According to Kirton, if you find yourself needing to implement job loss, here are some things to consider:
-- It is OK to let your emotions show -- while breaking down crying puts the focus on you and not the employee -- if you are sad, nervous or anxious better to let that show. Genuine caring can help soften the blow for someone who realizes you didn't take this lightly. Avoid the perception that it is just another day for you.
-- If you are feeling angry at the person for something they did or didn't do, give yourself time to settle and deal with the anger before you conduct the job loss meeting. Only deliver the message when you are in a neutral state and can be calm and composed.
-- Consider giving the employee an option about how to collect their personal belongings -- what would work best for them -- collecting their belongings right away, coming back after hours or having their belongings delivered to them. A recent survey conducted by People First showed that:
-- 24 per cent would like to pack their belongings themselves.
-- 24 per cent would prefer to come back after hours on another day.
-- 12 per cent would like someone else to pack their things and have them delivered.
-- A whopping 40 per cent would really appreciate the opportunity to decide themselves.
-- Think about allowing people the option to say goodbye to their colleagues. Consider an employee who has worked in an organization for 20 years. They are very well liked, respected and are experiencing job loss because their skills have remained the same but the organization has grown and needs a different skill set. Allowing the employee to say goodbye and providing colleagues a chance to say goodbye is very respectful and both parties usually appreciate the opportunity. Don't worry about what will be said in the workplace; experience shows that the majority of people handle themselves professionally. Instead, worry about what might be said on various social media platforms after the fact if the situation is handled poorly. A poorly handled termination can have a major negative impact on morale for close colleagues left behind and even more broadly across the organization.
Keep in mind that job loss is now a regular occurrence -- especially in today's business climate where organizations are continually changing, evolving or reinventing themselves. The stereotype that the exiting employee has shame and embarrassment or that they must have really done something wrong is a thing of the past. You can ensure that job loss at your organization avoids the possibility of someone feeling like they "were treated like a criminal" by following these simple suggestions.

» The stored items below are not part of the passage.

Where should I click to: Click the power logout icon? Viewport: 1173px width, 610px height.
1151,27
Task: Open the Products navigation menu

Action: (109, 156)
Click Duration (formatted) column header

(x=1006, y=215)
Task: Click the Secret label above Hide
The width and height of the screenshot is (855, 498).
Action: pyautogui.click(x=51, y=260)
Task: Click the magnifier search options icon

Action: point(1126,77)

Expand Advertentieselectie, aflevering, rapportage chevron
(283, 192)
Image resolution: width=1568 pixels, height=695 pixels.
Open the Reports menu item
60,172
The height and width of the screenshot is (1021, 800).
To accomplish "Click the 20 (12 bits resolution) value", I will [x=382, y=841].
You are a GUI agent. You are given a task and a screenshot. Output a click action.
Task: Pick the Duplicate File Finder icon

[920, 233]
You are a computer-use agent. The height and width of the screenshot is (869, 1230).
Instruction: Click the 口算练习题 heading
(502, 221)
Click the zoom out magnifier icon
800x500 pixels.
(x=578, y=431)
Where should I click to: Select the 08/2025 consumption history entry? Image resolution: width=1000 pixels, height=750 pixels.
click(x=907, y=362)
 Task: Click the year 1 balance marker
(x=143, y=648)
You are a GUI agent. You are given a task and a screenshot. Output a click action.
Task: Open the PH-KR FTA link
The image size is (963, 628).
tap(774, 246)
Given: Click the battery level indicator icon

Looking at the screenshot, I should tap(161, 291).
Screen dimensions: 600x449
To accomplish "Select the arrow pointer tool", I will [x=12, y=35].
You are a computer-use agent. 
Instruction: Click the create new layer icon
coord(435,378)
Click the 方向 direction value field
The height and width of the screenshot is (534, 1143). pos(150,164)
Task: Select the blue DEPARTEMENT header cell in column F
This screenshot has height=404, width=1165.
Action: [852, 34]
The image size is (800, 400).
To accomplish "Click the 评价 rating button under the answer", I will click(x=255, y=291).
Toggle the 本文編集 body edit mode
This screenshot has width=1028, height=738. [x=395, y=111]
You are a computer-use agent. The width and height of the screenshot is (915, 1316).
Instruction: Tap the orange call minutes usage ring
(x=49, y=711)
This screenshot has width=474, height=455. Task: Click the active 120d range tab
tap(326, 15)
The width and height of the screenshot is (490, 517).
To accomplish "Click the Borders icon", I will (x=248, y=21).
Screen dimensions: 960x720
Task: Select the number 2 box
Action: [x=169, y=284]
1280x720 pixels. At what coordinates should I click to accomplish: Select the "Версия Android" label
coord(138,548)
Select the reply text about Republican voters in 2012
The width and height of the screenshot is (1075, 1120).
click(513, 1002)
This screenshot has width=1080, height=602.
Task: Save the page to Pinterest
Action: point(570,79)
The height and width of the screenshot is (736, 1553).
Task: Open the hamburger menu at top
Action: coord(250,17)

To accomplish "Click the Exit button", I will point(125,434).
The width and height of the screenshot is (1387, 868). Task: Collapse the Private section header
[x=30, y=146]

To help you assess if you are taking the right approach, ask yourself "What if it was me?" If that doesn't do it for you, consider "What if this was my child, my mom, my brother or my best friend?" How would you want to see them treated?
Job loss does not and should not carry the stigma it may have 20 years ago. Keep in mind that in the majority of cases these are good people and it's just that the fit that isn't right. On that point, don't be like the leader who commented "I should have fired him five years ago!" Kirton says, "Shame on you -- that person could have been five years into a new job where they would have been a great fit!"
You may be thinking that all of this is just the touchy-feely stuff -- the people side of the business. However, smart organizations understand that treating people well when it's time to part ways is a key component of your overall employment brand, judged by people both external and internal to your organization. Think about doing things in a way that preserves the dignity and respect for the employee, maintains your employment brand, and helps everyone move forward quickly.
Colleen Coates, CHRP, CCP, is a practice leader with People First HR Services Ltd. She can be contacted at firstname.lastname@example.org.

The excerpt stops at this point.